Uma geração atrás, houve uma moda forte na bolha letrada da universidade, a "literatura comparada". Para botar uma data histórica: foi no ano da graça de 1986, na mui leal e realmente valerosa cidade de Porto Alegre, que ocorreu a fundação da Associação Brasileira de Literatura Comparada. O evento dependeu da decisiva ação de Tania Franco Carvalhal, professora da UFRGS, em associação com professores de outras partes, como Eduardo Coutinho, da Universidade Federal do Rio de Janeiro (UFRJ).
Era uma rodada nova da história dos estudos literários no Brasil, mais uma vez ajustando o relógio local pela hora europeia. Nada de novo, nesse sentido: foi um momento em que a crítica literária daqui corria esbaforida atrás da novidade das universidades centrais do Ocidente. Para o bem e para o mal, assim tem sido desde sempre, como uma fatalidade para o país periférico.
Aquele novo rótulo sugeria comparar, encontrar vínculos, para além do âmbito nacional. Visto em perspectiva, era um sintoma do fim da Guerra Fria, assim como era a véspera do fim da ditadura de 1964, com seu horizonte intelectual tão rastaquera. Mas era também, para meu desconforto, uma forma de renegar a historicidade da literatura — muitos colegas se rejubilaram por finalmente se sentirem autorizados a esquecer o chão local: a versão eufórica do comparatismo foi o equivalente letrado da patetice do "fim da história".

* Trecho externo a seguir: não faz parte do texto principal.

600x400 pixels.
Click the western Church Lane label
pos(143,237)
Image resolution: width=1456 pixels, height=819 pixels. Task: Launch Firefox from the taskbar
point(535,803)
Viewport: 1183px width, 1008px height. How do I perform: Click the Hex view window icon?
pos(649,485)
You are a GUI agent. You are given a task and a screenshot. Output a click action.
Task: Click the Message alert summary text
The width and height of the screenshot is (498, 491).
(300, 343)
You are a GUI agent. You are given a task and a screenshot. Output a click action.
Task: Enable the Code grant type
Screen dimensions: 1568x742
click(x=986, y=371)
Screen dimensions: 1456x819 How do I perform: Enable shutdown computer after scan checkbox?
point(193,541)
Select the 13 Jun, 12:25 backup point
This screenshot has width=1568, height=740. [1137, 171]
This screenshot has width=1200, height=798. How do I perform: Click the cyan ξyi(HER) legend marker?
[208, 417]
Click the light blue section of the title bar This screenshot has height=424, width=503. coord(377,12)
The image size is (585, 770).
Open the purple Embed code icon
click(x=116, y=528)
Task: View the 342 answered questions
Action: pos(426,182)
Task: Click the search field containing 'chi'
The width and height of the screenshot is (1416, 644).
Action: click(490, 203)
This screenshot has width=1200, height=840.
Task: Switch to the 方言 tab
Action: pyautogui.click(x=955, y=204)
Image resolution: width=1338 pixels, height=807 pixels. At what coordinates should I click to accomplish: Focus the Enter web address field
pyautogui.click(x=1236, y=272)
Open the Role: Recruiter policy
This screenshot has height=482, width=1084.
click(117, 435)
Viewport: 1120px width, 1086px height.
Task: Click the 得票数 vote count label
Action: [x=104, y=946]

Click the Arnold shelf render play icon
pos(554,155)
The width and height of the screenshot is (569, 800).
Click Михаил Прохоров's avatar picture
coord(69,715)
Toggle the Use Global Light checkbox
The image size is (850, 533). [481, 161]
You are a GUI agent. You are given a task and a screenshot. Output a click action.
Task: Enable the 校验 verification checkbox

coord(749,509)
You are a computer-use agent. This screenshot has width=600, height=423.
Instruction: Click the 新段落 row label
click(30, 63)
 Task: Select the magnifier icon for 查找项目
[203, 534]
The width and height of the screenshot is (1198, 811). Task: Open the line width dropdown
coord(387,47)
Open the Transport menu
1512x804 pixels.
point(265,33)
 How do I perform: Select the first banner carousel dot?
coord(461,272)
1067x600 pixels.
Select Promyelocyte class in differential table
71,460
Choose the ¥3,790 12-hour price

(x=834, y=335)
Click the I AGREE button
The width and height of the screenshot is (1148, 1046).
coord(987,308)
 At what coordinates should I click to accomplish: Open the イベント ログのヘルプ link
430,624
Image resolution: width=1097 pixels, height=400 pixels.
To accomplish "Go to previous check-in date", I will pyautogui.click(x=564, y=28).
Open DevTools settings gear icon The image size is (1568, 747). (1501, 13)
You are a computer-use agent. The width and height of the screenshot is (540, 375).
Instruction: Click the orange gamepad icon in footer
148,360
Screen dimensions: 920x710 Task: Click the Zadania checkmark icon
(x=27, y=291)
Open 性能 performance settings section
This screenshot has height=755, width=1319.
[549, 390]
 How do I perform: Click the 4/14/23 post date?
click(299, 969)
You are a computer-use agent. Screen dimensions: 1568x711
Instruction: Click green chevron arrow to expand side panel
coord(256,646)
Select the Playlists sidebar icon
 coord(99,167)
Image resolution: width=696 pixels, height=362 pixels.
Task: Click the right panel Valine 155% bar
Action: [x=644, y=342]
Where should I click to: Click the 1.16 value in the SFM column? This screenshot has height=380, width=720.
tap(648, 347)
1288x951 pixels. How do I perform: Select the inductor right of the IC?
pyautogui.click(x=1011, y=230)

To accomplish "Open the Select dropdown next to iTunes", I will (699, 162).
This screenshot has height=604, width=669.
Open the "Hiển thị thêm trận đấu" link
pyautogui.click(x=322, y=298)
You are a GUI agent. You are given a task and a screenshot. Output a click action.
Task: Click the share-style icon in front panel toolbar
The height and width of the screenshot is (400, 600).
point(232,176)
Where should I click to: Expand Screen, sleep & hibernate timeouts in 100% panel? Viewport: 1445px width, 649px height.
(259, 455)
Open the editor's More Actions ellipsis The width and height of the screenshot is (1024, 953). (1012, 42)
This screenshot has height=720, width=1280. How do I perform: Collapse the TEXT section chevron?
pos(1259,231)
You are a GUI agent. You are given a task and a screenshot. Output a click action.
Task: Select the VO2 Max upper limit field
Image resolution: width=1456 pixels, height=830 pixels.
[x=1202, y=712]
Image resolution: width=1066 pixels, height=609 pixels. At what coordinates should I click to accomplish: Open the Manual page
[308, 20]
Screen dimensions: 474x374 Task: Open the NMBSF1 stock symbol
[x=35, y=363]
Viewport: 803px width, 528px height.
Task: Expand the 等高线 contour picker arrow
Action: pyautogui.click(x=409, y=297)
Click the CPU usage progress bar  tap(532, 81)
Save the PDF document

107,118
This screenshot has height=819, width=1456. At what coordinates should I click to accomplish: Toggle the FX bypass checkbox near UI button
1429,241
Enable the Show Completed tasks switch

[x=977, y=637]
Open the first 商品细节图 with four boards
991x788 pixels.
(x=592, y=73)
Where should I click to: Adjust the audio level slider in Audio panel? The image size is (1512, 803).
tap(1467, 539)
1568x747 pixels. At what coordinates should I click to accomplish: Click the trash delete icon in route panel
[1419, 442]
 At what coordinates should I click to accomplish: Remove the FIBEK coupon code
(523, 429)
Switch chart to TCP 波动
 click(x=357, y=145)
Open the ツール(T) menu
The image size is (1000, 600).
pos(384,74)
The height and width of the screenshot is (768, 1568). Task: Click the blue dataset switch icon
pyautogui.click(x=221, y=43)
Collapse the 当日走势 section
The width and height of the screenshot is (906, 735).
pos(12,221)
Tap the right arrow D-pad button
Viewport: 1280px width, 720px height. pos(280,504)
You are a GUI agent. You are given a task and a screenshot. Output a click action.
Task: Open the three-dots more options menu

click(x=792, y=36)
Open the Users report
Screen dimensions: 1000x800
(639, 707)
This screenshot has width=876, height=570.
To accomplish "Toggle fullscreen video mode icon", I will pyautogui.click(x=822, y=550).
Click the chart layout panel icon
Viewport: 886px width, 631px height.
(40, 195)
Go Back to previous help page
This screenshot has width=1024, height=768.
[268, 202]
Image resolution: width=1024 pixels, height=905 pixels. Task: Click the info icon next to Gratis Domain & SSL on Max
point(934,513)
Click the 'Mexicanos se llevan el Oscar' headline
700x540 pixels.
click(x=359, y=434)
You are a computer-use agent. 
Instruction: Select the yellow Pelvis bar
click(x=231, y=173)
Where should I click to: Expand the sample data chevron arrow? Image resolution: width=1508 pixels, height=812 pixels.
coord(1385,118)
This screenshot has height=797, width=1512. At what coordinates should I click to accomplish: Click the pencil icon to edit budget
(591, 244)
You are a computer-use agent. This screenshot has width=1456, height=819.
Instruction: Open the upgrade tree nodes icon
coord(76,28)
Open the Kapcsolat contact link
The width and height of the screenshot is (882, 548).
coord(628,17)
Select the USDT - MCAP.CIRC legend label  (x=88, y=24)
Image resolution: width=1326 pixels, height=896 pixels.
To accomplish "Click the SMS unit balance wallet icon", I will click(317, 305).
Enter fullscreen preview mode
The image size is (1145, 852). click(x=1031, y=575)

Estou agora lendo um livro já escrito sob a hegemonia identitária aqui nos EUA, que oferece um modo auspicioso de comparação: uma série de ensaios emparelha o mundialmente famoso Herman Melville (1819-1891), autor de Moby Dick e Bartleby, o Escriturário, entre outros muitos, e Frederick Douglass (1818-1895), homem nascido escravo, autor de uma famosa autobiografia e de discursos e panfletos, que como liberto se transformou num paladino dos direitos dos afrodescendentes em seu país.
Pela forma literária nada os une, tudo os separa; mas postos em seu devido chão histórico podem iluminar reciprocamente um ao outro e ao cenário todo. No posfácio, Kenneth Warren sugere que uma tal aproximação é um ponto de partida para uma nova história da literatura no país.
Seria como a gente aprender a deixar de lado a fantasia do cânone e, mantendo as proporções mas com destemor, perguntar pelas semelhanças e diferenças entre, por exemplo, o consagrado José de Alencar (1829-1877), o maluco criativo Qorpo-Santo (1829-1883) e a impressionante Maria Firmina dos Reis (1822-1917). Onde poderíamos chegar medindo as distâncias entre eles?